• Exercise details:
Pick up the article about Dalen Brazelton winning the Short Form Fiction Award right after its last sentence, and keep writing it in the same style.

• Document text:
>>>>
Incoming Senior Dalen Brazelton takes home Short Form Fiction Award
During the Spring 2020 semester, when Colorado Mesa University student Dalen Brazelton was making a video for his Advanced Video Production final, he assumed he’d get a grade and that would be the end of it. Instead, his professor submitted the video to the National Academy of Television Arts and Sciences Heartland Chapter, and to Brazelton’s surprise, he won.
“Growing up in small town Wyoming, my goal was just to get people to see my stuff,” remembers Brazelton. “I have been making videos by myself since 2014, so being a one-man show was not new. But it was the experience I got from my classes and being a part of CMU TV that elevated my skills.”
Similarity to universities across the country, the pandemic shut down campus in Spring 2020. Being home and feeling alone is what Brazelton said inspired him to create Kovid. That, and his seven-year-old brother, Brody McCoid.
“My little brother wanted more than anything to be in a short film of mine. So when I was thinking though it, he was the first thing that came to mind,” said Brazelton. “I was trapped in my house with nothing but creativity and a seven year old.”
<<<<
• Provided material:
>>>>
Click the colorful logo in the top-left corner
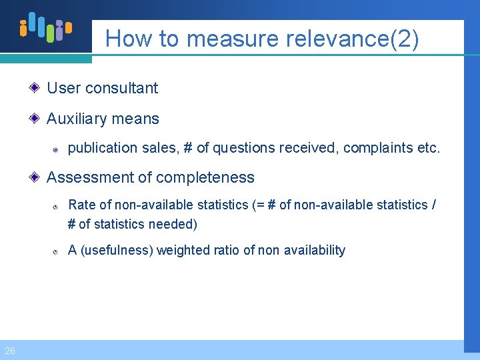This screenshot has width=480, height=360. (45, 27)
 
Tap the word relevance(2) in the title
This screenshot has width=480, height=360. (353, 39)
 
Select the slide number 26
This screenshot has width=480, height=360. (10, 351)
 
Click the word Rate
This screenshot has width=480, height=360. (81, 205)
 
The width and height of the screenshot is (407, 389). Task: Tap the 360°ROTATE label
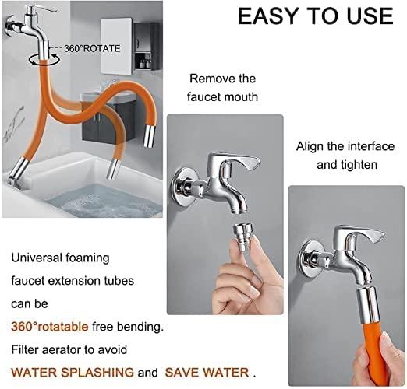pyautogui.click(x=91, y=48)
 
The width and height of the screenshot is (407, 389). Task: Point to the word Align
pyautogui.click(x=310, y=145)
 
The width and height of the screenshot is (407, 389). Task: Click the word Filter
pyautogui.click(x=26, y=349)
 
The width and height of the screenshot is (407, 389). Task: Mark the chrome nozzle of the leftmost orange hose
pyautogui.click(x=21, y=167)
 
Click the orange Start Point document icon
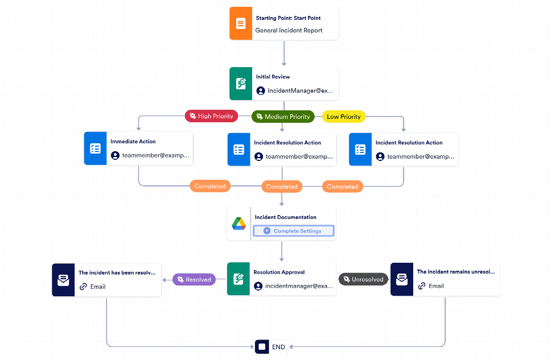241,23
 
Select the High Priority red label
212,116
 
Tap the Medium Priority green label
283,117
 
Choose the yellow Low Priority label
344,117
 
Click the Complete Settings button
294,231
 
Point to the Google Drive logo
239,224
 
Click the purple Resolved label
194,280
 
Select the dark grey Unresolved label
363,279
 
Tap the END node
272,347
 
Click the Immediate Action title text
133,142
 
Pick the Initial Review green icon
241,84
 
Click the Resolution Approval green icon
239,279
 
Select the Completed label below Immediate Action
210,186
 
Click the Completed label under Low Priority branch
343,187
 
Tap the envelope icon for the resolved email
63,280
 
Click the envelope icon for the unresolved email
402,279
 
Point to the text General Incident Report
289,31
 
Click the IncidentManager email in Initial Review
300,90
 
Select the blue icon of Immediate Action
95,148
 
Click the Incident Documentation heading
285,217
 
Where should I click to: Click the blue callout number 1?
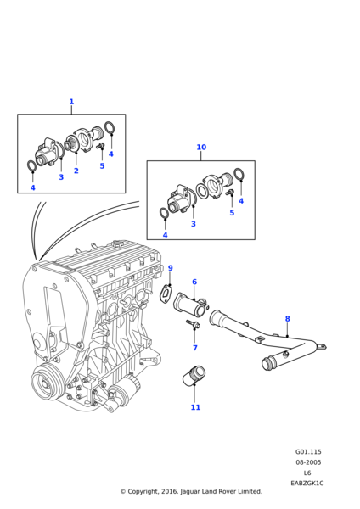[71, 102]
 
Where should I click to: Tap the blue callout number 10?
[201, 147]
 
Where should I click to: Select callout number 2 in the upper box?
[76, 171]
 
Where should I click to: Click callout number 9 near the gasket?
[171, 268]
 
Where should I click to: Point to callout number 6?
[194, 282]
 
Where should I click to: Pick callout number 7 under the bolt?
[195, 348]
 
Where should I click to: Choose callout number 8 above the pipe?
[287, 319]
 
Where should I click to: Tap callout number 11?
[195, 407]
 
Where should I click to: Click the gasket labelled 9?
[166, 294]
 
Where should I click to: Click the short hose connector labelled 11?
[194, 375]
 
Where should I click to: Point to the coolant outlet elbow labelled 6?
[191, 303]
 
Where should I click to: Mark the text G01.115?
[308, 451]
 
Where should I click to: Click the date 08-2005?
[308, 462]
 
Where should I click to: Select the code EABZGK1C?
[307, 483]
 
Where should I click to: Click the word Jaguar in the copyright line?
[189, 492]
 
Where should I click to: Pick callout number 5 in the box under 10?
[232, 213]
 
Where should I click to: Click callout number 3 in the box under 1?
[61, 177]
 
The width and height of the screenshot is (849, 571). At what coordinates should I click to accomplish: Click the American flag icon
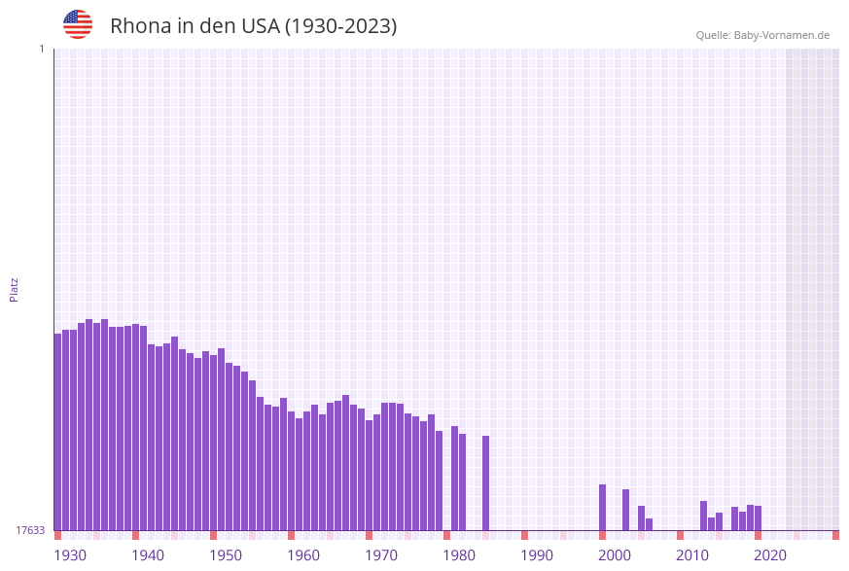coord(78,24)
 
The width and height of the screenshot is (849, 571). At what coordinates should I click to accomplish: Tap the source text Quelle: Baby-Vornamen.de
coord(762,35)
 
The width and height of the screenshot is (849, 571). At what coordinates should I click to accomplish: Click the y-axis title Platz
coord(15,289)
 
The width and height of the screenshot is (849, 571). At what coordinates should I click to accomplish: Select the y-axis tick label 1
coord(41,49)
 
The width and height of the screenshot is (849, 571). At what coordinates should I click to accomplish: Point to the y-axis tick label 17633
coord(29,530)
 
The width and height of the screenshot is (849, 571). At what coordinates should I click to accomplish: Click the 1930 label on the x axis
coord(70,555)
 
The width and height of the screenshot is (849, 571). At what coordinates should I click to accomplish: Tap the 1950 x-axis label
coord(226,555)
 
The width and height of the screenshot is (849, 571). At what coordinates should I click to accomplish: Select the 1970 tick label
coord(381,555)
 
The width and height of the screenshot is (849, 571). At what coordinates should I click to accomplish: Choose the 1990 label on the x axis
coord(537,555)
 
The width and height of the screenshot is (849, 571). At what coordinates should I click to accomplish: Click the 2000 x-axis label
coord(615,555)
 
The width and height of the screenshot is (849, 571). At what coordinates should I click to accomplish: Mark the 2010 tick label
coord(692,555)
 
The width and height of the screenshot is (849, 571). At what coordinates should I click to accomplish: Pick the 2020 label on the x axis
coord(770,555)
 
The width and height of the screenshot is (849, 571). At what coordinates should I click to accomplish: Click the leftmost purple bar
coord(57,432)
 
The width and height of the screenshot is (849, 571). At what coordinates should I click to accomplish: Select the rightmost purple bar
coord(758,517)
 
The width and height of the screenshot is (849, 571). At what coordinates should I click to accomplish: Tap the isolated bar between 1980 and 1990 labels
coord(485,482)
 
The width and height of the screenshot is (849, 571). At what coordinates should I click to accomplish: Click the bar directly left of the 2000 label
coord(602,507)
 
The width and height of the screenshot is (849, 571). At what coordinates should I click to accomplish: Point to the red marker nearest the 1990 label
coord(524,535)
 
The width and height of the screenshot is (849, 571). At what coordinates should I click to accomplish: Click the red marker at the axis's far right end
coord(835,535)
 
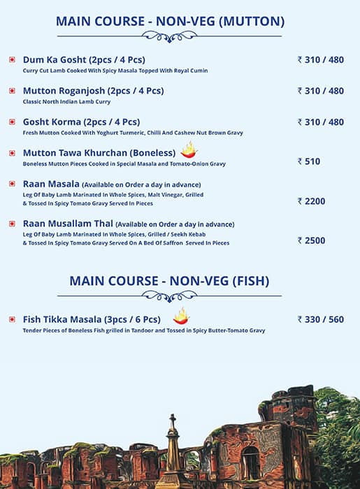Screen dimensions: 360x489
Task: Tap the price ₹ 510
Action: pyautogui.click(x=309, y=161)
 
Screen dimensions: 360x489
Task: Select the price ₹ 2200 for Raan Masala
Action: pyautogui.click(x=311, y=201)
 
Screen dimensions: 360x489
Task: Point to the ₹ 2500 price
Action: pyautogui.click(x=311, y=240)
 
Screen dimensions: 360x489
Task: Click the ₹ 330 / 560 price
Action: pyautogui.click(x=321, y=319)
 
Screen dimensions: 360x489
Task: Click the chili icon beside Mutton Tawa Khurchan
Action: pyautogui.click(x=189, y=149)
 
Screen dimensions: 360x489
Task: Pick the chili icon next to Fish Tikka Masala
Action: pyautogui.click(x=181, y=316)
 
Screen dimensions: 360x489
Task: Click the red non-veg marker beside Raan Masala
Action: pyautogui.click(x=12, y=184)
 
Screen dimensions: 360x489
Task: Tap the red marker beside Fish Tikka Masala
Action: pyautogui.click(x=12, y=319)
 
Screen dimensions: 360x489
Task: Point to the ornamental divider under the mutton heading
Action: pyautogui.click(x=170, y=36)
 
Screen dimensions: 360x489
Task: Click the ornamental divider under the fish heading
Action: pyautogui.click(x=170, y=295)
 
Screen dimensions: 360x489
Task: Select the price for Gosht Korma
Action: pyautogui.click(x=321, y=122)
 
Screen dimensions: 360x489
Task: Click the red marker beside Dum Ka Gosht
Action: pyautogui.click(x=12, y=60)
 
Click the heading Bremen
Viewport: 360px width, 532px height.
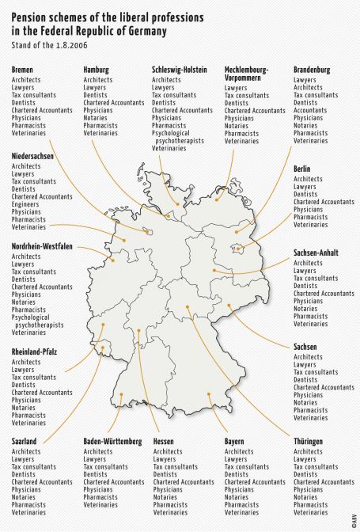pyautogui.click(x=22, y=70)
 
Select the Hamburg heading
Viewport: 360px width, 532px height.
pyautogui.click(x=97, y=70)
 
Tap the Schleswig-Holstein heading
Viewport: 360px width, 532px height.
pyautogui.click(x=180, y=70)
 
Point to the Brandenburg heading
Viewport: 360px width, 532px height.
pyautogui.click(x=312, y=70)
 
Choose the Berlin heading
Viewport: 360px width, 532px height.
pyautogui.click(x=301, y=169)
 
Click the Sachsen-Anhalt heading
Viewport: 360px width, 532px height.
pyautogui.click(x=316, y=253)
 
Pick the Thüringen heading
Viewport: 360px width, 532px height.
pyautogui.click(x=309, y=441)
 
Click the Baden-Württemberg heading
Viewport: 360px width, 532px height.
pyautogui.click(x=112, y=441)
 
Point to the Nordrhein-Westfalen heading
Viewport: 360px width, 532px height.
pyautogui.click(x=42, y=246)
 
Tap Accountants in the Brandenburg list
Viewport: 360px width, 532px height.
pyautogui.click(x=310, y=110)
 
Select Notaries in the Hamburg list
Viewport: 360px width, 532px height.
pyautogui.click(x=97, y=118)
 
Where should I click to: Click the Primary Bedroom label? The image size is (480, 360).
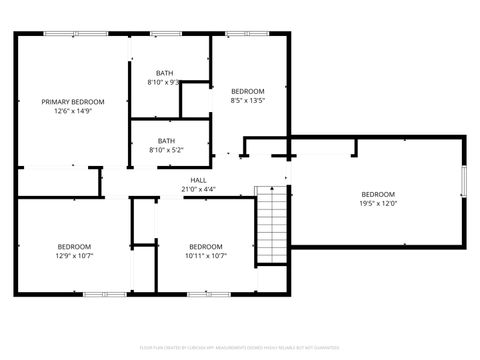[72, 102]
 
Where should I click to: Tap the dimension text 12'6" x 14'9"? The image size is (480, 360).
[72, 112]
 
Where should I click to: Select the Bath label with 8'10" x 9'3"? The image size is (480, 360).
[165, 73]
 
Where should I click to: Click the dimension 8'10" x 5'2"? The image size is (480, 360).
[165, 150]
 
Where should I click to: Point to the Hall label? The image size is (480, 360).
[198, 180]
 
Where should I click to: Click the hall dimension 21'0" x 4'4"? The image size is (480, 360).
[198, 189]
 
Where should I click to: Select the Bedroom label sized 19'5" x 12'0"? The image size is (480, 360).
[377, 194]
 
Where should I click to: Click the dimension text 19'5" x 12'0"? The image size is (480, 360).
[377, 204]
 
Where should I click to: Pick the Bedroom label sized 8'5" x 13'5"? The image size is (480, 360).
[247, 91]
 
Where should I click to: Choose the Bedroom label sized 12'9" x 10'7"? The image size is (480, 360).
[73, 246]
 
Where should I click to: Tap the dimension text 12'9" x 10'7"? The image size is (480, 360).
[73, 256]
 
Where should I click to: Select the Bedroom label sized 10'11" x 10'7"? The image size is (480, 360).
[206, 246]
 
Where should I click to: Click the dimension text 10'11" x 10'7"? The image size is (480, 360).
[206, 256]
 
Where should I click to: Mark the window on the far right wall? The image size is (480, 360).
[463, 184]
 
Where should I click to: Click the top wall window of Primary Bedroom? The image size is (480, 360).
[75, 34]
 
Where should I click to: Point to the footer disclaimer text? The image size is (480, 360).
[239, 349]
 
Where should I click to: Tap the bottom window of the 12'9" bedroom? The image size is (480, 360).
[97, 294]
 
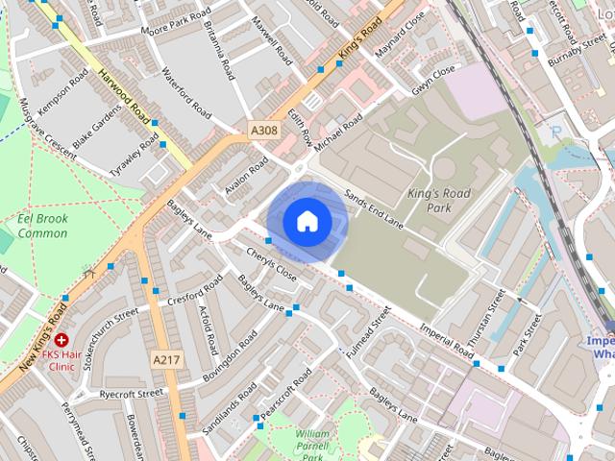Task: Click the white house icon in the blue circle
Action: click(x=307, y=221)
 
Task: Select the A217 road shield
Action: click(x=166, y=357)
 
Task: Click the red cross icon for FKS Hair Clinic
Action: click(x=62, y=340)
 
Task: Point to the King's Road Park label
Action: click(x=439, y=200)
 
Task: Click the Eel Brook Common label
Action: click(x=42, y=226)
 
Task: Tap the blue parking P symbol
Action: click(x=554, y=131)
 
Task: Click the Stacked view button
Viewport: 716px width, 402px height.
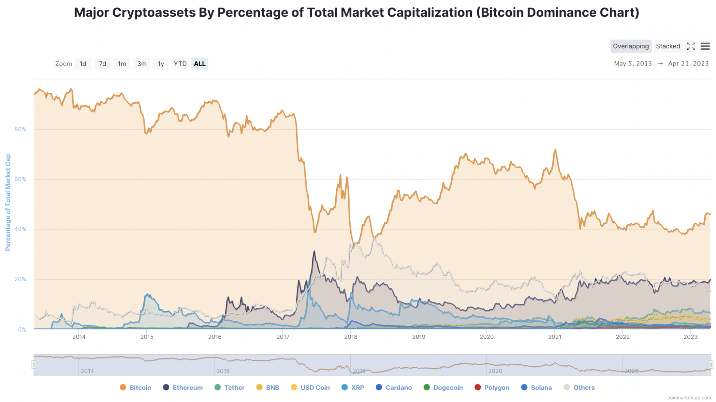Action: click(668, 46)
<<<<
• Exercise response:
Brazelton’s video won the Student Production: Fiction Short Form award, which is the first time CMU has won in that category and is the first time an individual student has taken the trophy.
“I was ecstatic when I found out, especially because everything you see or hear in the film was made in-house,” he said. “The rain in the scene of Kovid on the porch is CGI, and was made by me. I also recorded foley sounds of thunder using the side of my washing machine to complete the feel of a stormy day.”
A friend of his from back home created the soundtrack. The trophy will be displayed in Escalante Hall.
The soon-to-be senior said he’s “overjoyed that a short film of mine would win an award like this.” His new goal— create a full-length movie before he graduates.